If approval is received, E* will have all of their locals on one dish ... using a DBS satellite at 105.5º or 114.5º . The FCC has not approved D*'s plan and is not expected to until they sort out the whole issue of allowing broadcast into the US from non US controlled orbital slots. D*'s has the same hangup as E* there ... except E* has FSS birds online.

The single dish issue won't hurt Dish. It won't be law (if it ever is) until 2005, and worst case the conflicted markets will be moved to one of four orbital slots E* controls. Even IF this becomes law in January, E* will have time to move their channels - and their next bird to launch in 2005 will fix the problem before ANY markets are lost.

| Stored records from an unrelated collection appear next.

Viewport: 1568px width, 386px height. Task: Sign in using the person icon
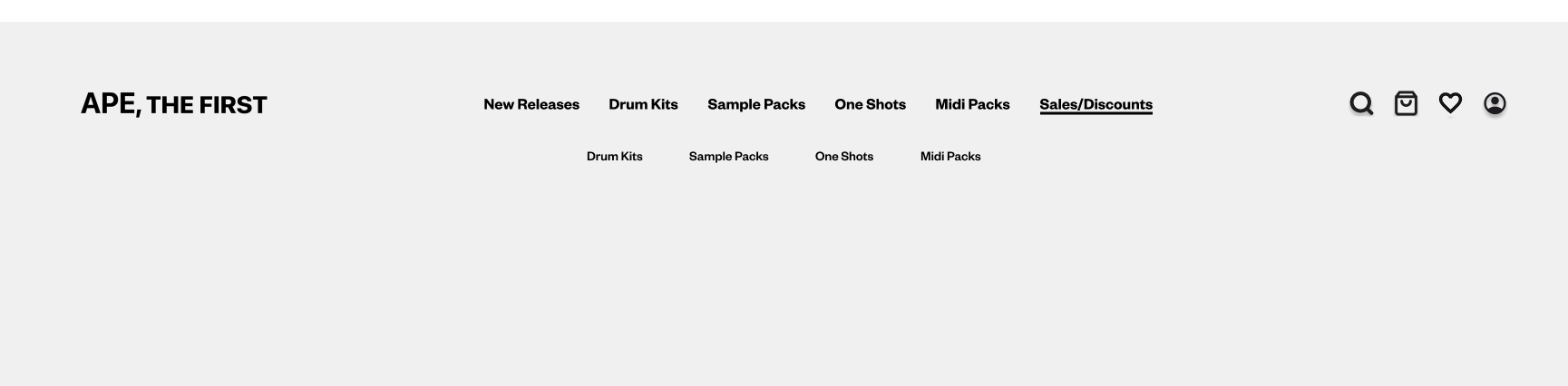tap(1495, 103)
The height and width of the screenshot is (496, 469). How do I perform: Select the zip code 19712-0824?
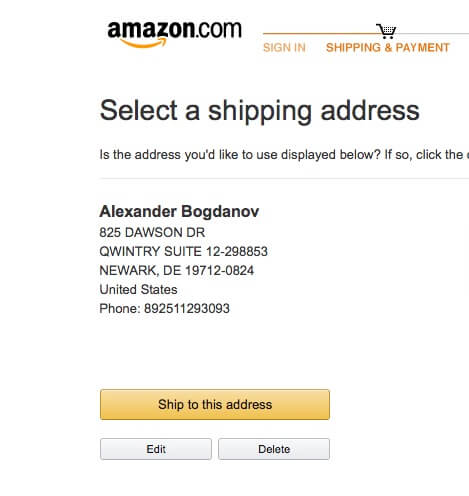220,270
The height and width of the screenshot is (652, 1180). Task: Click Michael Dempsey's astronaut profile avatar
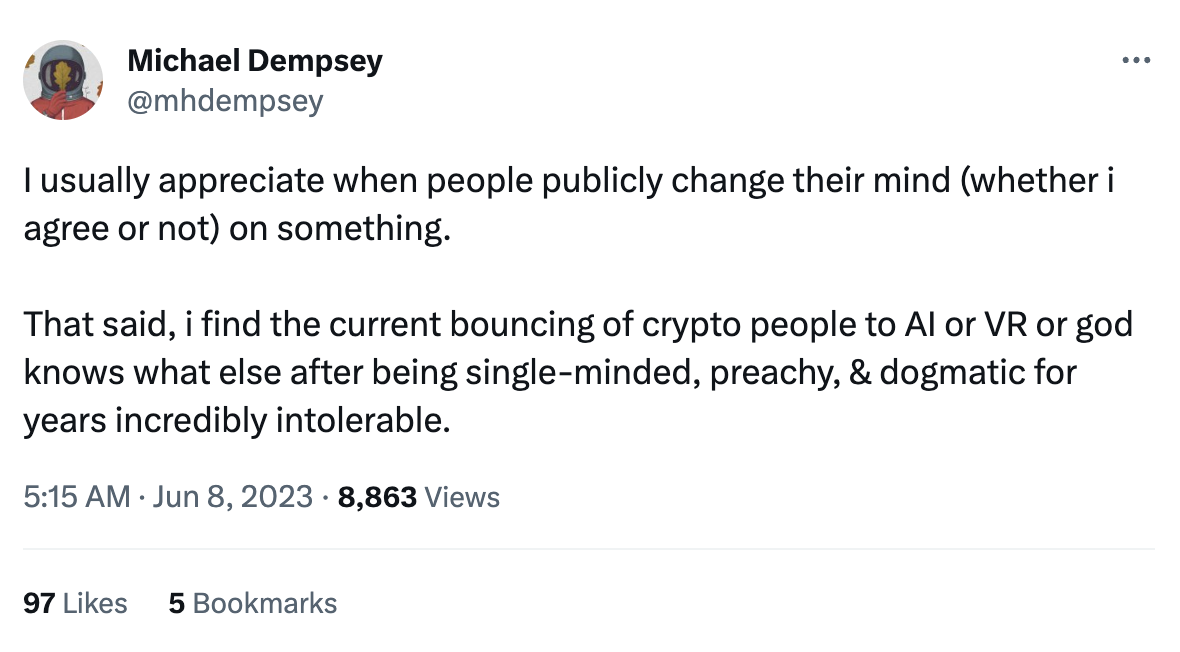(x=64, y=80)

E* has 127 markets TODAY, and seven more months in the year. There are several markets already in testing. It won't be 124 vs 127 or even 130 vs 127. E*s not done for the year.

6th grade translation available upon request. 

JL


----------



## Curtis0620 (Apr 22, 2002)

And with the launch of the Spaceway satellites this year, D* will begin offering HD locals to the top 30 markets. When will E* offer this?


----------



## RichW (Mar 29, 2002)

Chris Freeland said:


> I voted E* only because of the Superstations since I live in a market without a full time Upn channel and I like the extra movie channels that you get with AT180. However the choice is very close for me and I could change my mind at any time, I could be very happy with a D*Tivo and feel TC+ would offer me real value too.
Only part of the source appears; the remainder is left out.